Dissidia 012 Duodecim Final Fantasy (012 is pronounced Duodecim, although who knows how that’s pronounced) is a prequel to the 2009 hit which will once again revolve around the battle between Cosmos and Chaos. Not much is known about the plot so far, but we do know is that there will be several new characters added to the cast of the original. Joining the ranks are Kain Highwind, Gilgamesh, Tifa Lockheart, Laguna Loire, Yuna, Prishe, Vaan, and Lightning. The new characters should add further variety to a game that was already overflowing with customization, and if Dissidia 012’s story is like that of the original, it’s likely to make the new game quite a bit longer.
Square Enix is mixing things up a bit with the characters in this game. It seems that the lines of good and evil won’t be as clear in Dissidia 012, as some protagonists and antagonists switch sides. Cloud, Terra, and Tidus—clear good guys in their respective games—will be on the side of Chaos, while Kuja and Jecht will be on the side of Cosmos. This could be due to some early-war moral confusion, and based on the lines drawn in the original game, we can expect that by the end of Dissidia 012, everyone will be back in their rightful place. It will also be possible to play on the side of Chaos, which should prove to be extremely awesome.

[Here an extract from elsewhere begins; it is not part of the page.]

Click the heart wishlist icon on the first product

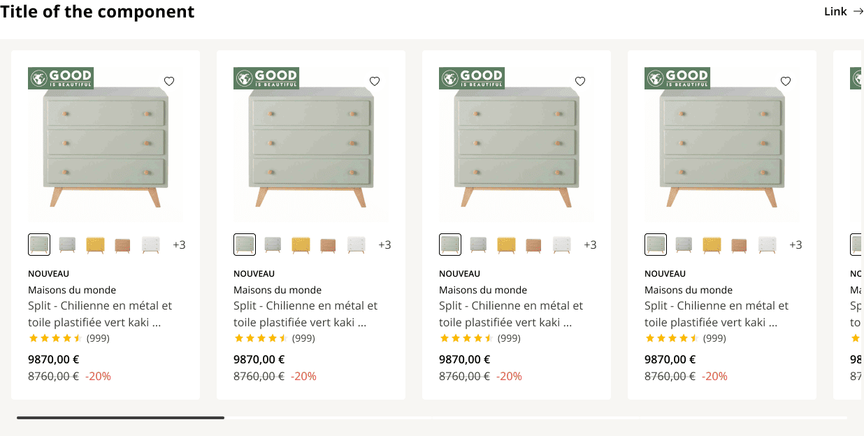pos(169,81)
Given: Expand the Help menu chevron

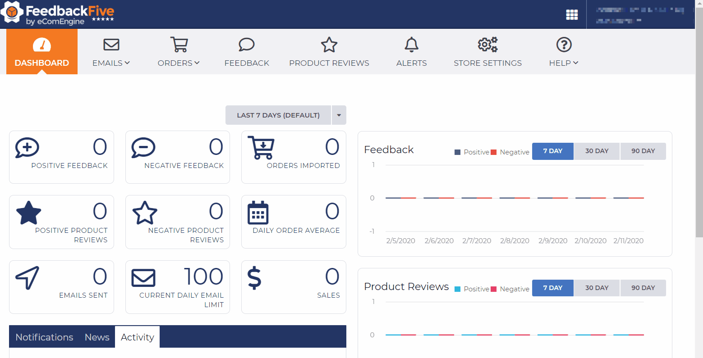Looking at the screenshot, I should [x=576, y=63].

The gameplay mechanics of Dissidia 012 will be similar to the original. There will still be Brave attacks and HP attacks, and the EX mode will be exactly the same as in the first game. What’s new is the Assist Mode, wherein players can call upon allies to attack or defend them from opponents. With Assist Mode comes the Assist Gauge, which you build up by using Brave attacks. However, when a player uses an EX Burst, the Assist Gauge automatically drops to zero. This way the two modes balance each other out.
There will also be three countering systems: Assist Break, EX Break, and EX Revenge. An EX Break happens when the player interrupts the opponent’s EX Mode with an Assist attack. EX Revenge occurs when a player is attacked while activating EX Mode, which slows down time for everything except the player. We can only hope the somewhat complicated technical aspects of the gameplay are better explained and executed in Dissidia 012 than they were in the original, otherwise the prequel could prove to be even more difficult to handle.

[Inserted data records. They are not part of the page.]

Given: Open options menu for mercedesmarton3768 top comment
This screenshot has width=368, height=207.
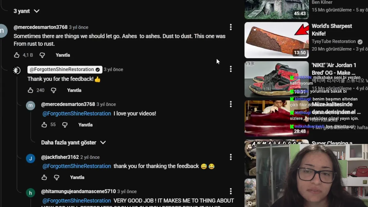Looking at the screenshot, I should [231, 27].
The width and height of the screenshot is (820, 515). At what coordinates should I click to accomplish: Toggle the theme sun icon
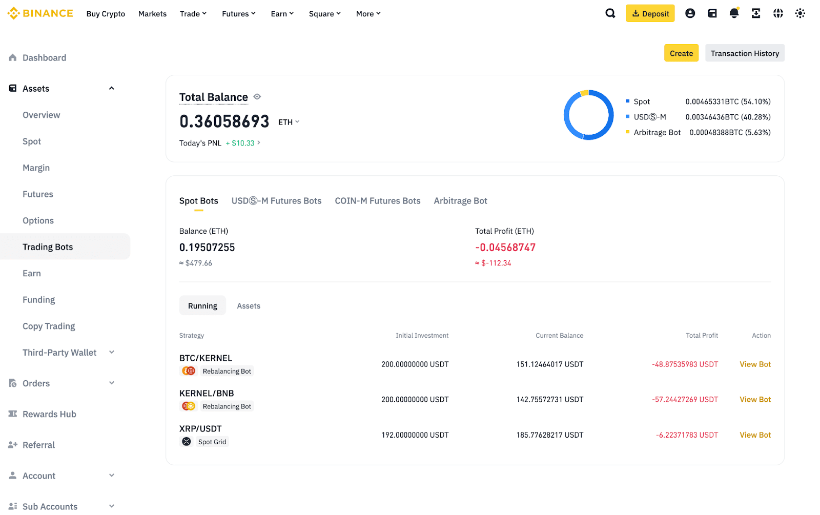800,13
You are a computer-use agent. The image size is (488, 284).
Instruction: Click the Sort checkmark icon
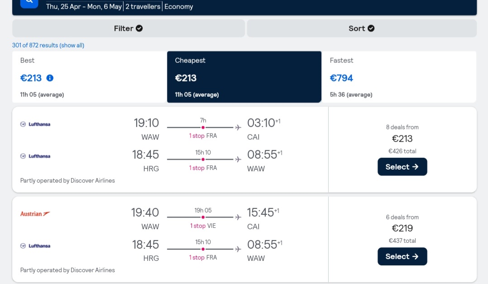click(371, 28)
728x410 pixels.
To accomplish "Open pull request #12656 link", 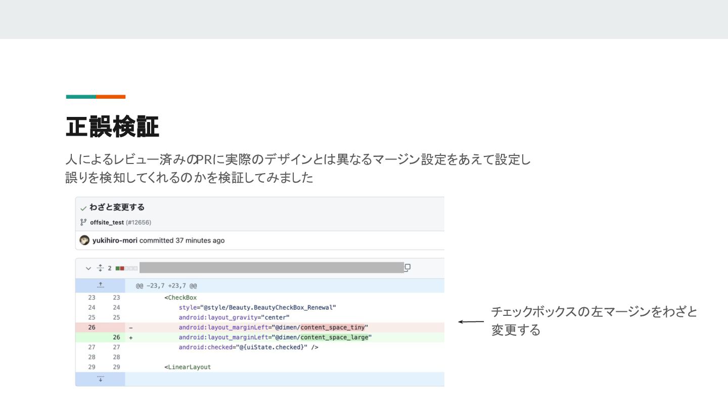I will pos(139,222).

Another interesting change is found in story mode. Instead of a not-so-engaging chess-map style, players of Dissidia 012 will be able to explore an actual world map, Final Fantasy style. Screenshots show surprisingly detailed 3D landscapes where players can interact with other characters and encounter the Manikin baddies. There will be no towns in the world map, but there will be marked shops where players can pick up new gear and items. The original game will now come with Dissidia 012, updated with the world map and some new story elements. According to Tetsuya Nomura, playing both games will take about sixty hours.

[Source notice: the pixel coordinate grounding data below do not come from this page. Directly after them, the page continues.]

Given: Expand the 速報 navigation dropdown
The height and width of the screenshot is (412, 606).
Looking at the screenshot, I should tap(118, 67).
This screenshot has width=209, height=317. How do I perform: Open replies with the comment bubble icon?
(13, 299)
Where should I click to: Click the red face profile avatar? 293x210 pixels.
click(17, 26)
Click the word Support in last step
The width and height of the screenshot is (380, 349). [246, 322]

I’ve always preferred a game that has an actual world map or decent base to run around instead of just a boring chart or static map where you select the next place for your character to automatically travel to. Forcing a player to travel to the next location on his or her own creates a feeling of active participation that deepens immersion. Plus, the epic battle that you have to work for is so much more satisfying. I think this is a good move by Square Enix, especially considering how much the Final Fantasy franchise focuses on its stories.
Follow-up games usually add on to the originals, with more characters, more features, more items, and more variety. Dissidia 012 will likely add all of these, but more is not always better. Although more characters are always fun and the addition of the world map should help deepen the story, adding more elements to a somewhat hectic and difficult battle system may not be the best way to go. If Square Enix doesn’t find a way to make the battles more evenly paced and the mechanics more accessible, the Dissidia prequel could really suffer. If they do, however, there’s no reason not to expect Dissidia 012 Duodecim Final Fantasy to be 2011’s best PSP game.